** Provided records follows **

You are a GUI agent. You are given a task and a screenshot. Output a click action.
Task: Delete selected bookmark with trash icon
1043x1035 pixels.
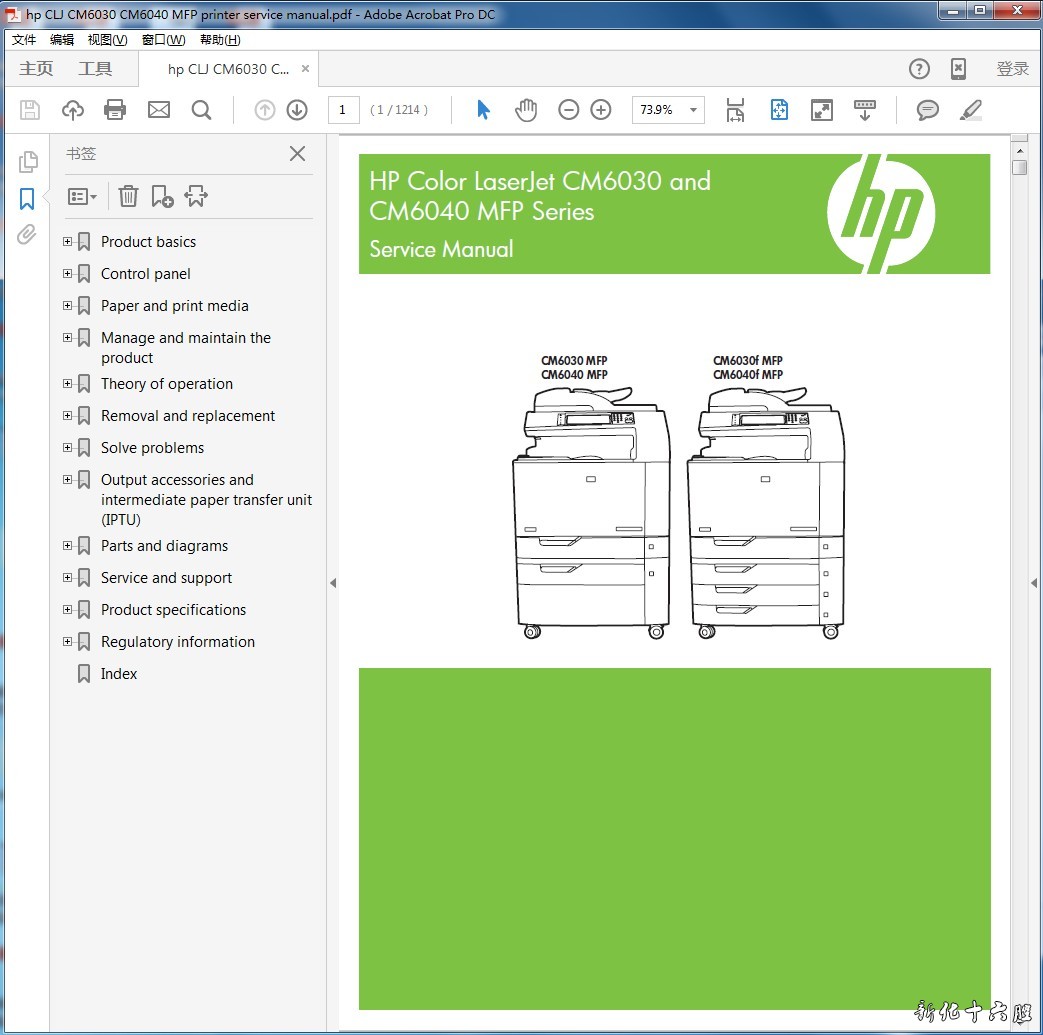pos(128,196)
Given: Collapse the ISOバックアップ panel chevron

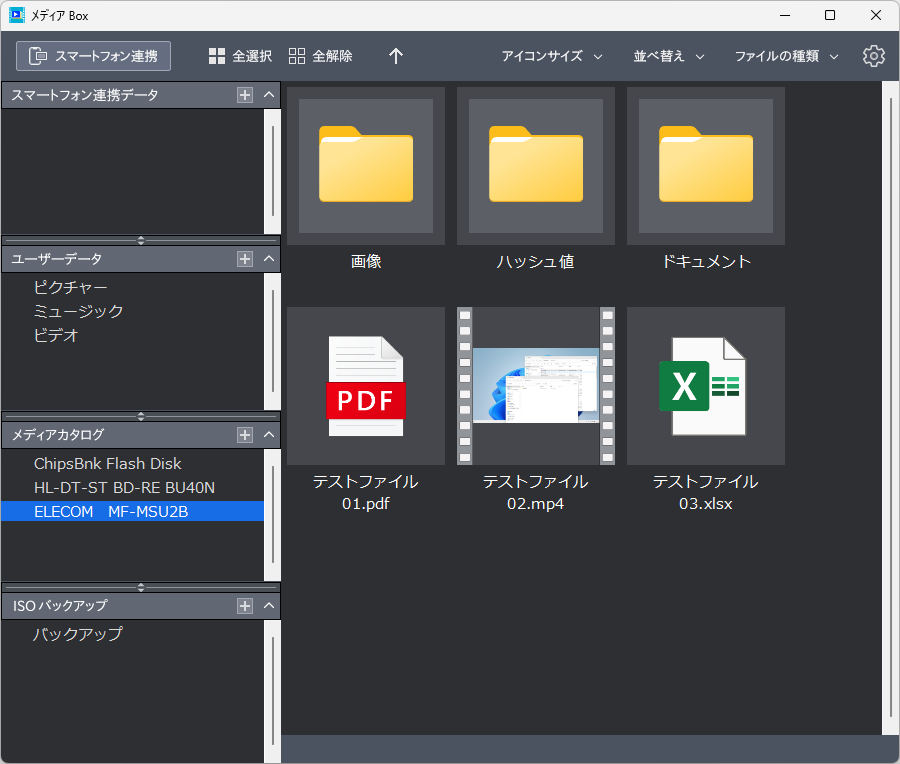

** End of Provided records **

▸ Exercise details:
Because only the text is wanted, copy each record above precisely and omit its pictures.

▸ Your solution:
You are a GUI agent. You are given a task and a screenshot. Output a click action.
Task: Delete selected bookmark with trash icon
1043x1035 pixels.
pos(128,196)
Given: Collapse the ISOバックアップ panel chevron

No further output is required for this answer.